許可が出たやつだけと言われたけれど、とりあえず整理するだけでもできたら多少は綺麗になるのではと思い、腕まくりをする。そうして部屋の主であるオベロンの先のゴミへと向かった。
「……本当に捨てるのかよ」
「捨てはしないよ。でも、捨てるときに捨てやすいものと捨てにくいもの、それらに分けておくだけでも良いでしょ?」
「全く、本当にきみは何を考えているんだか」
破れかかっているゴミ袋を開く。ごちゃごちゃに入っていたら、捨てる時に簡単に捨てられないのだ。まずは分別、とそれのうちの一つを手に取った。
「あれ、これ……」
エミヤ印のメロンアイスのカップ。タマモキャット印のうどんの容器。それから子供サーヴァント達が作っていたと記憶しているかわいらしい髪留め。それらが全部、綺麗に洗われて、一つ一つ袋に入れられている。記憶にある限り、限定品として配っていたものや、誰かが大切に作ったものが、ゴミ袋に入れられて、辺りに散らばっていたのであった。
「オベロン、これって」
「ああ、それ? 別に他意は無いけど?」
「でも一個一個……ってこれも」
白を基調とし、そこに金と青の装飾がされている箱が転がり落ちる。それは今年の初め頃に見た箱で、ずいぶんと悩んでから渡したものだと思い出した。
バレンタインチョコの箱にはタグがついていて、日付と簡単な説明がつけられている。それも勿論袋に入っていたけれど、チョコの箱についていたリボンまでしっかりと保管されていた。
「オベロン、これって?」
「……」
「これってさ、喜んでも良いやつなのかな?」
「別に、好きにすれば良いだろう?」
素直に喜んで良いやつなんだ。
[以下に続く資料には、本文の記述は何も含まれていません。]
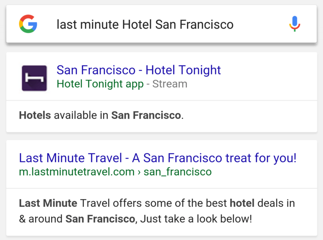Click the blue part of the microphone icon

click(295, 20)
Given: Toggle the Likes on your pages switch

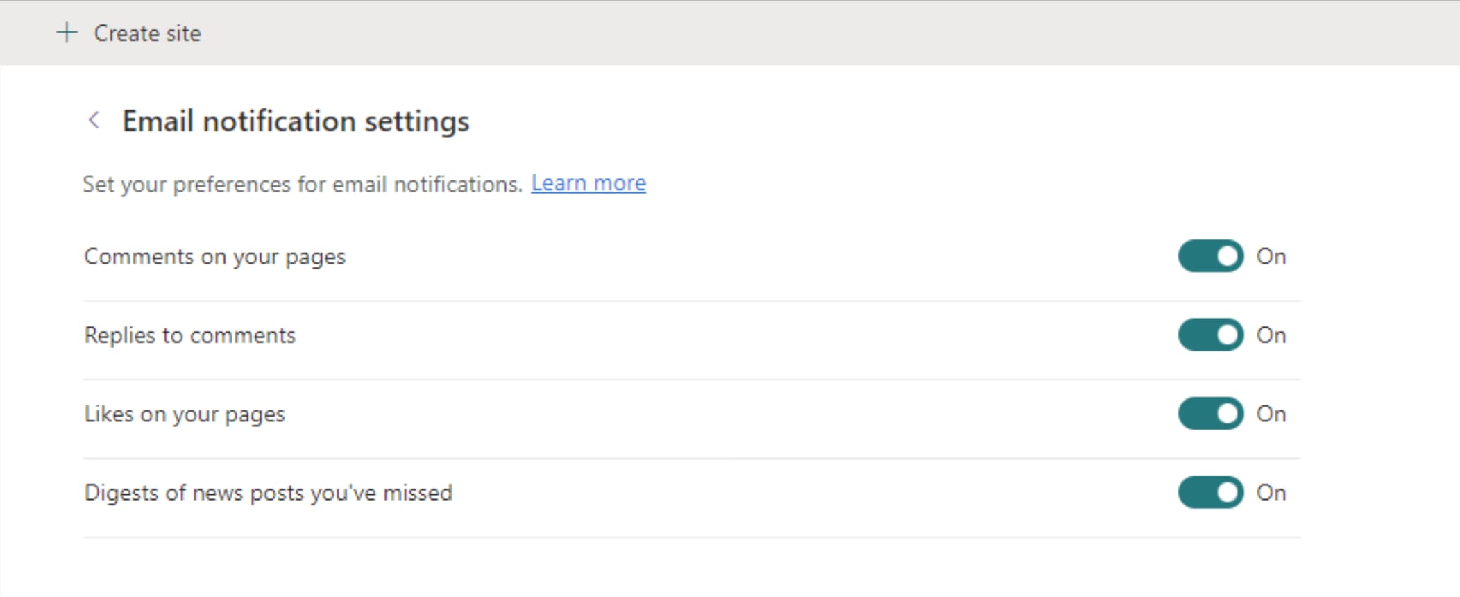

タグまでつけて管理していたことに正直少し怖くはなったけれど、それでも彼がどれだけ私からのプレゼントを大切にしていたのかが分かって嬉しくなる。
「ねえ、オベロン」
「だからなんだよ」
「もし、良かったらだけど、コレクションケースを部屋に置いてみない?」
善意百パーセントで問いかける。大切にしているモノなのにゴミ袋に入れて保管しているのはいかがなものか。せっかくなのだから、一個一個丁寧に扱った方が渡した方も嬉しくなるんじゃない? そんなことを考えながらずっと後ろにいたオベロンの方を向くと……本当に嫌そうな顔をしたオベロンが立っていたのだった。